:: Fragmento del texto ::
La zona que en su día acogió el Foro se halla completamente arruinada. Pese al estado de conservación relativamente bueno de algunos de los restos más grandes (como la Columna de Focas o el Arco de Septimio Severo), el lugar es hoy un campo de ruinas que semeja un cementerio de edificios, irregularmente dividido por muros desgastados y columnas semiderruidas que parecen brotar de la tierra. Muchas de esas obras del arte y del ingenio de los antiguos romanos han sido cubiertas, al menos parcialmente, de tierra o escombros, y sobre ellas ha crecido la hierba en tal cantidad que durante mucho tiempo el Foro ha sido el lugar al que los pastores de la ciudad podían llevar a sus vacas a pastar.
Sin embargo, ni siquiera esa costumbre más o menos bucólica ha llegado hasta hoy. Hace al menos décadas que las autoridades reclaman el excelente mármol para las construcciones en marcha, y ordenan de vez en cuando la demolición de algún edificio y el saqueo de sus materiales, debiéndose a veces desenterrar gran parte de ellos. Buen número de operarios se ponen entonces a la labor, y, tras instalar algún ingenio necesario (como un horno o una grúa) desmontan poco metódicamente alguna de las ruinas. Algunos artistas, como el propio Miguel Ángel, alzan la voz ante la pérdida de esos monumentos a la gloria de Roma, pero sus mecenas se preocupan más por la de la Iglesia y por la suya propia.
Durante las horas de oscuridad, el Foro es generalmente evitado. Son comunes los rumores acerca de hallazgos inquietantes salidos a la luz durante las obras y excavaciones en el lugar, sobre corredores ocultos entre las ruinas que se hunden en la tierra, o sobre objetos malditos por los viejos dioses que traen la desgracia a quien trata de quedárselos o siquiera de moverlos. Durante la noche las supersticiones se escuchan con otros oídos, y trabajadores para los que no es raro moverse por la zona durante el día insistirán en no frecuentarla sin el Sol en el cielo. Si estos rumores han sido sembrados para evitar el tráfico de hallazgos valiosos a espaldas de los poderosos o si son advertencias sinceras sobre algún extraño peligro real, nadie puede aún decirlo.
Las Catacumbas.
Esta especie de galerías subterráneas sirvieron a los primeros cristianos de cementerio, además de ser su lugar de culto, reunión e incluso escondite ante las persecuciones que llegaron a sufrir. En aquellos tiempos, si un cristiano alcanzaba una catacumba podía acogerse a sagrado, pues como tal eran consideradas las necrópolis entre los romanos. Existen como mínimo cinco de estas catacumbas, cuyas entradas se hallan generalmente en ciertas iglesias, aunque los rumores de que al menos la mayoría están intercomunicadas son persistentes, así como los que dicen que existen otras entradas, acaso situadas en el Foro. Lo cierto es que nadie conoce su verdadera extensión, ni si contienen en su interior algo más que arañas y polvo de huesos humanos, si sirven de escondite a bandidos o sectarios, o si algún horror impío acecha en sus profundidades. Nadie podría trazar su mapa, ni mucho menos completo, y nadie parece tener intención de comprobar si guardan algún tesoro olvidado en su interior. La sensación que generan para los que se asoman a sus entradas es de temor y de algo parecido al vértigo: En cualquier caso no parece que conserven el olor de santidad ni el aura de lo sagrado.
No son las catacumbas los únicos túneles bajo Roma, ya que se conocen algunas entradas a las viejas alcantarillas, hoy en desuso, de las que a veces se desbordan líquidos hediondos, o salen desagradables ratas o nubes de murciélagos. Sin mantenimiento de ningún tipo, es posible que parte de ellas se haya derrumbado o que corra riesgo de hacerlo, pero nadie se arriesga a entrar para comprobarlo.

:: Qué hay que hacer ::
**a)** Contesta estas preguntas sobre el fragmento del texto:
(i) ¿Qué animales llevaban los pastores de la ciudad a pastar al Foro?
(ii) ¿Qué artista se menciona entre los que alzaron la voz ante la pérdida de los monumentos?
(iii) ¿Cuántas catacumbas existen como mínimo?
**b)** Copia palabra por palabra la parte del fragmento del texto que empieza en «Sin embargo, ni» y termina después de «la suya propia.».

:: Filas proporcionadas ::
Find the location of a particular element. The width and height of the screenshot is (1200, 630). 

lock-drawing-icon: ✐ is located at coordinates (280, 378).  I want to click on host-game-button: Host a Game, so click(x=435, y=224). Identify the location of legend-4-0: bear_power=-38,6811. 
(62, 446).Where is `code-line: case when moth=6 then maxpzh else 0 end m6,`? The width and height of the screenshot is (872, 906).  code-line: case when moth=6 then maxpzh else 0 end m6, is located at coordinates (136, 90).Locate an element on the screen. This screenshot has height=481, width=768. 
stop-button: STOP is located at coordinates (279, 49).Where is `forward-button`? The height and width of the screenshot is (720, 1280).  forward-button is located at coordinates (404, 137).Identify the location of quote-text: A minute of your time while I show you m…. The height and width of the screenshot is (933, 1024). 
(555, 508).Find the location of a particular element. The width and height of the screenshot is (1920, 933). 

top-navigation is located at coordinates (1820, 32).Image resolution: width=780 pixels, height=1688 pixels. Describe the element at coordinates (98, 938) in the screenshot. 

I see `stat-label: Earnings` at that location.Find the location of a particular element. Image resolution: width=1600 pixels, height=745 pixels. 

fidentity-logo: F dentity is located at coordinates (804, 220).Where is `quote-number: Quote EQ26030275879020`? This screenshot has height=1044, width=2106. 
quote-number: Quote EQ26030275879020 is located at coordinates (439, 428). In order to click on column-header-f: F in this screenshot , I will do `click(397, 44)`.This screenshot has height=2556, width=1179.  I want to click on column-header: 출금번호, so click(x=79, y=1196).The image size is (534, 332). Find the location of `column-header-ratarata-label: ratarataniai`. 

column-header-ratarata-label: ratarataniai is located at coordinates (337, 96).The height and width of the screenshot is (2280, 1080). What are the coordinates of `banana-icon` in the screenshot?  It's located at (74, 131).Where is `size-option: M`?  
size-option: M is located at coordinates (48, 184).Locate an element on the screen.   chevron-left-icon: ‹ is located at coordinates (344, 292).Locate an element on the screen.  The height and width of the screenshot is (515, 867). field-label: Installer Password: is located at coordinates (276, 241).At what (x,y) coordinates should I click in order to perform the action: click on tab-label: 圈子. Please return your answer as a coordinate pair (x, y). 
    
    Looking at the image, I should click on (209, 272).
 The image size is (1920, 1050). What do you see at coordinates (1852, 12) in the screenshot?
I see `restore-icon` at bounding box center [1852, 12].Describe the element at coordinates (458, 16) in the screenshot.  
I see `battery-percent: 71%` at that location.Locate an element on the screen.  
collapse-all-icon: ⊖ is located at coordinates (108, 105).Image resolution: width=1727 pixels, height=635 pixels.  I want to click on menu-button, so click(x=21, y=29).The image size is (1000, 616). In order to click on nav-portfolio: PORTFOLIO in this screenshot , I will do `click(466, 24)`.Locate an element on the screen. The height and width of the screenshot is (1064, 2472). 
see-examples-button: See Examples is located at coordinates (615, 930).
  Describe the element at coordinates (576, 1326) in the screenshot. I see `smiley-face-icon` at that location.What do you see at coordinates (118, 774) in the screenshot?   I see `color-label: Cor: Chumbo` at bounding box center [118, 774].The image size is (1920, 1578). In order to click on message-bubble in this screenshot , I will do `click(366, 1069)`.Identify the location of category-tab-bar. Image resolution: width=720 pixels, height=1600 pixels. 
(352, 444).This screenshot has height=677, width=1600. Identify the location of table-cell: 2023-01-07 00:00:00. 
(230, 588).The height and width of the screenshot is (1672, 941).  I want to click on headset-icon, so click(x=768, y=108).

:: Soluciones del ejercicio ::
**a)**
(i) Vacas.
(ii) Miguel Ángel.
(iii) Cinco.

**b)**
Sin embargo, ni siquiera esa costumbre más o menos bucólica ha llegado hasta hoy. Hace al menos décadas que las autoridades reclaman el excelente mármol para las construcciones en marcha, y ordenan de vez en cuando la demolición de algún edificio y el saqueo de sus materiales, debiéndose a veces desenterrar gran parte de ellos. Buen número de operarios se ponen entonces a la labor, y, tras instalar algún ingenio necesario (como un horno o una grúa) desmontan poco metódicamente alguna de las ruinas. Algunos artistas, como el propio Miguel Ángel, alzan la voz ante la pérdida de esos monumentos a la gloria de Roma, pero sus mecenas se preocupan más por la de la Iglesia y por la suya propia.